• [SHORT EXERCISE]:
Count the lines below that contain the string "help" (matching case) and reply with only the number.

─── EXTRACTED MATERIAL

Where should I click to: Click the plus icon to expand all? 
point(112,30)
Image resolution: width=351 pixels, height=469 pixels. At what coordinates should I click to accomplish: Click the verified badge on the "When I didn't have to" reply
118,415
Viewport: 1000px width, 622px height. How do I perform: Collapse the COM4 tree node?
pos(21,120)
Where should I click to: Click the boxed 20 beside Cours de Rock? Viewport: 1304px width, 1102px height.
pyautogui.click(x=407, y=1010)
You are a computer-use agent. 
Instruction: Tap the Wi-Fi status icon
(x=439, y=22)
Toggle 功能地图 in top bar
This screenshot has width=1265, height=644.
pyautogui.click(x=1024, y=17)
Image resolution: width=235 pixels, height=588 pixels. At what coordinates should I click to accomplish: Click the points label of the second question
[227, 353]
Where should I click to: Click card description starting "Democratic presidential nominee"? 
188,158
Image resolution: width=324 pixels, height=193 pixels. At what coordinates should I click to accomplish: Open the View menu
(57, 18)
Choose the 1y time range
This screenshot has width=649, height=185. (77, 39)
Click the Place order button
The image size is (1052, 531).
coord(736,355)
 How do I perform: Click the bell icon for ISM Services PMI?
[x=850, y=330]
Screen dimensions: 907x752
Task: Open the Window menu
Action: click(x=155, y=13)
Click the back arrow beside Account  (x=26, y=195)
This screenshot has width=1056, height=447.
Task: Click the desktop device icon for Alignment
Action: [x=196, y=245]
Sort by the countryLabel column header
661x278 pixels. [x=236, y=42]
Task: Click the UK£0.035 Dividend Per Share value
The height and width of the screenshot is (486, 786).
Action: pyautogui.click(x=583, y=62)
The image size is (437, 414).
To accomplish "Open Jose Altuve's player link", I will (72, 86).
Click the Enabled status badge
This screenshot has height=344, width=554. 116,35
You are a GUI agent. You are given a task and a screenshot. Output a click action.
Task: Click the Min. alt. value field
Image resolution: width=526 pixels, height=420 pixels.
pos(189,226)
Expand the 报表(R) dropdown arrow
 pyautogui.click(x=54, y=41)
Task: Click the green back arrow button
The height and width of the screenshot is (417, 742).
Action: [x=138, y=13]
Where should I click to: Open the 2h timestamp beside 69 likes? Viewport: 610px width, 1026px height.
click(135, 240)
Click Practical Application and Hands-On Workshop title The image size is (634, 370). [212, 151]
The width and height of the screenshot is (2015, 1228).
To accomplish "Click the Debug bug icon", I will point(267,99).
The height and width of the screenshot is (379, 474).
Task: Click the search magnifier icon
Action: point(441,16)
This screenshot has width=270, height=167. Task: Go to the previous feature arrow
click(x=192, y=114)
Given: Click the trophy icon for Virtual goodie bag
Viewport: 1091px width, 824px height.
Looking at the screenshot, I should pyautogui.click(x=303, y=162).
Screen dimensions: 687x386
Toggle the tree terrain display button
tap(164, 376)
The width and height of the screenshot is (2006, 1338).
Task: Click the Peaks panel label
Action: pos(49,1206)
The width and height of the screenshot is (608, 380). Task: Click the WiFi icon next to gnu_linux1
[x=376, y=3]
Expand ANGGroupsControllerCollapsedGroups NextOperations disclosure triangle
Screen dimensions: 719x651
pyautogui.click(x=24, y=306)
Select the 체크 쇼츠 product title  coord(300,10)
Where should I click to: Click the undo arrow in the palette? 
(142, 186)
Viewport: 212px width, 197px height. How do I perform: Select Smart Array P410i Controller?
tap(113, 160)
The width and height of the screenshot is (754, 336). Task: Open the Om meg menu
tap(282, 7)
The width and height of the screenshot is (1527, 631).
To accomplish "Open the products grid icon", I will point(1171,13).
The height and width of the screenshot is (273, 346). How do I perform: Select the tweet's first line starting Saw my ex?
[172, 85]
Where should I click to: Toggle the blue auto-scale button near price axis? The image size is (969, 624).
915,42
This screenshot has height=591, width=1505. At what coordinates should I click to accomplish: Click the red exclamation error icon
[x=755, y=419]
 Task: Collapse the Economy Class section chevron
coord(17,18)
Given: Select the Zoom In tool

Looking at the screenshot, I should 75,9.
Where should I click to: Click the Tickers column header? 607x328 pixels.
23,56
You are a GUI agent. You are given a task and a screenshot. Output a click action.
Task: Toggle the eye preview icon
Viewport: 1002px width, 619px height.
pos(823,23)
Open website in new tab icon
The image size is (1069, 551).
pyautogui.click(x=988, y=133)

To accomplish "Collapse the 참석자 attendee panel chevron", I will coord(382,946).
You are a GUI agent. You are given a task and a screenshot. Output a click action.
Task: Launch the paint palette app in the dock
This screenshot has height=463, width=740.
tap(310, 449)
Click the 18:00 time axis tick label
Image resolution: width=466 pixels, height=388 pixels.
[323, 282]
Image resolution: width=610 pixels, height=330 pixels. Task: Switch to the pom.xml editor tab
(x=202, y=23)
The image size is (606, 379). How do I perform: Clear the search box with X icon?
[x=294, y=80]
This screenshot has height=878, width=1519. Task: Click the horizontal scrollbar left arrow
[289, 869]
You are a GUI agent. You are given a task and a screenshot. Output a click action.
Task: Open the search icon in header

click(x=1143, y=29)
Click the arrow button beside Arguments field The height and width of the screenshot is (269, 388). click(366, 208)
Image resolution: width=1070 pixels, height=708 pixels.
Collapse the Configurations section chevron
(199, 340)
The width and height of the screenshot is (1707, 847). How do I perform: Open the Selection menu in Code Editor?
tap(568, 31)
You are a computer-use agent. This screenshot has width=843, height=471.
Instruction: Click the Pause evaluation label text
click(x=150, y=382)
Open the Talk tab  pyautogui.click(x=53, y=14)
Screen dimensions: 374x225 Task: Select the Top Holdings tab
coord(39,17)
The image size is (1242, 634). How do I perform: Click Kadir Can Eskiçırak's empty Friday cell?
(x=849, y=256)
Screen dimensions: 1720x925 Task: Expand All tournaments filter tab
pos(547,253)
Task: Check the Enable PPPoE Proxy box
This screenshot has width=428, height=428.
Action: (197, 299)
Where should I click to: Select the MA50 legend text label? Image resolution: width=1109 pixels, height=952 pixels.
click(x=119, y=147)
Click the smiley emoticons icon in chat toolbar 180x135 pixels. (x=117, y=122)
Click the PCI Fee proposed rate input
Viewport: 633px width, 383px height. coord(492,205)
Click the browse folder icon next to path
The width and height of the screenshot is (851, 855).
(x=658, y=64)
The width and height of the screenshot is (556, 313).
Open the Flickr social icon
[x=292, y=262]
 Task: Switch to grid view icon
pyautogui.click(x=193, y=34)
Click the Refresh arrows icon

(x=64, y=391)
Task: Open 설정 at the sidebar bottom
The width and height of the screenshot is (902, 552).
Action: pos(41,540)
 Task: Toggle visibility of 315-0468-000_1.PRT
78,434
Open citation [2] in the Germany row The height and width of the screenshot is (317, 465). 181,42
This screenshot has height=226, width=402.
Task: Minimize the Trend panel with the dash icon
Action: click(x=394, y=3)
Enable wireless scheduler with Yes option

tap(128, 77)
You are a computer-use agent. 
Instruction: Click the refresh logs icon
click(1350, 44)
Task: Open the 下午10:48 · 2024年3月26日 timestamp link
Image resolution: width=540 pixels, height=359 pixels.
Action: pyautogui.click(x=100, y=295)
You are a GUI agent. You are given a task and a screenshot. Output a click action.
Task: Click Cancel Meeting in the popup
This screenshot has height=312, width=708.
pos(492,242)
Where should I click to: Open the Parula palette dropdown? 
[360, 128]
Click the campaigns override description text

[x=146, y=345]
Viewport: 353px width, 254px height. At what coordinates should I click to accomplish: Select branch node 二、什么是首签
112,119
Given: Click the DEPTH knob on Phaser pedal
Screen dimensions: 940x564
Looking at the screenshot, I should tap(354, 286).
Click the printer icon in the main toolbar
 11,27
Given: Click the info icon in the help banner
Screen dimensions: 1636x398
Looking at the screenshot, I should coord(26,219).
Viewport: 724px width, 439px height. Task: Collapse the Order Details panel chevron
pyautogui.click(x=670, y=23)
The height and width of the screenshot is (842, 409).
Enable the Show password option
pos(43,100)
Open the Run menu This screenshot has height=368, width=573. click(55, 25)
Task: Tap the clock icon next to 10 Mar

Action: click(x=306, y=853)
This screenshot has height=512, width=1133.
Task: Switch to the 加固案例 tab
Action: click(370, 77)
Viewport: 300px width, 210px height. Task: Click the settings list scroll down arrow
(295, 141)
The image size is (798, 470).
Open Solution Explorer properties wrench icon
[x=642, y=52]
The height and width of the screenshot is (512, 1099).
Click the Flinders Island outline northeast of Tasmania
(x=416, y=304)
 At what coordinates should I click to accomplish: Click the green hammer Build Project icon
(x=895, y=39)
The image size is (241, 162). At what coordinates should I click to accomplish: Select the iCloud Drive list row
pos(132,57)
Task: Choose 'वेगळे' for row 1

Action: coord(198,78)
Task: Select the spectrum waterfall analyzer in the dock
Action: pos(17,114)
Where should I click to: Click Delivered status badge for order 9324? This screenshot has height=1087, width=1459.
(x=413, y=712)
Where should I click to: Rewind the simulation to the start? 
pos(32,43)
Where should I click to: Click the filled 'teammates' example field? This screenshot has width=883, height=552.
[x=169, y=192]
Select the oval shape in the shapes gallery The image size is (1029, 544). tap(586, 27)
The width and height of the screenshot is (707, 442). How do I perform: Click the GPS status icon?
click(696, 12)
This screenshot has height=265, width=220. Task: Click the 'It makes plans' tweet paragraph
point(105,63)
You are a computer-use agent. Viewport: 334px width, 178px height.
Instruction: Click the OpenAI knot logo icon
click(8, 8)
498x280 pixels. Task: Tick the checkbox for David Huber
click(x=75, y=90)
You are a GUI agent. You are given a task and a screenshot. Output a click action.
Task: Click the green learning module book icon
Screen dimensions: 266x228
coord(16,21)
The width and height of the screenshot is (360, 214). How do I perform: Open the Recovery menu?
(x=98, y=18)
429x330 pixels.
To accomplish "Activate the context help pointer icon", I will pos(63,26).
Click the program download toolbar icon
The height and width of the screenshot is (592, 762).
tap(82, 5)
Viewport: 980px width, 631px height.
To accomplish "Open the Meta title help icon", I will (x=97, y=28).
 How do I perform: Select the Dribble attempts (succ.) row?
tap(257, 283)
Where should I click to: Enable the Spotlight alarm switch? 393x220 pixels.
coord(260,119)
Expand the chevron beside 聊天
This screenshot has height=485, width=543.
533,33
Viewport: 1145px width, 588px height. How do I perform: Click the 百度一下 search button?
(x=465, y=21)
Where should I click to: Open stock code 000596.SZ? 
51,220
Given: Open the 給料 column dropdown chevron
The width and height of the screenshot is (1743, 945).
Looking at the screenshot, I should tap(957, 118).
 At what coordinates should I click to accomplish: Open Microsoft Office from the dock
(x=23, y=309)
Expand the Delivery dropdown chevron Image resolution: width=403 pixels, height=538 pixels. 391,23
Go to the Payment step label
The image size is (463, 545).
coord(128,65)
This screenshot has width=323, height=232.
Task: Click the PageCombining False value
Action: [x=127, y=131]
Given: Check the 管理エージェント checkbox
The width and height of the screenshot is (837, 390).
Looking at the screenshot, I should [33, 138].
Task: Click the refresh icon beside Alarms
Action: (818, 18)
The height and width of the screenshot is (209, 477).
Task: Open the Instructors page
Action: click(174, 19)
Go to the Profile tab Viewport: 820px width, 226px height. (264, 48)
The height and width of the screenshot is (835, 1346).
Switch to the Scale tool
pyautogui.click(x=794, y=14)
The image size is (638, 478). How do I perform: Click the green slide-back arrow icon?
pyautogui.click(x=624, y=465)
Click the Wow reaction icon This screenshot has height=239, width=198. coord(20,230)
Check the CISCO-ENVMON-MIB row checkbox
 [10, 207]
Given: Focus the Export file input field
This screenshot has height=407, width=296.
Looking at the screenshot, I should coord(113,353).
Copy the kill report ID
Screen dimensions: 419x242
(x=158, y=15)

──────

• [SOLUTION TO THE EXERCISE]:
3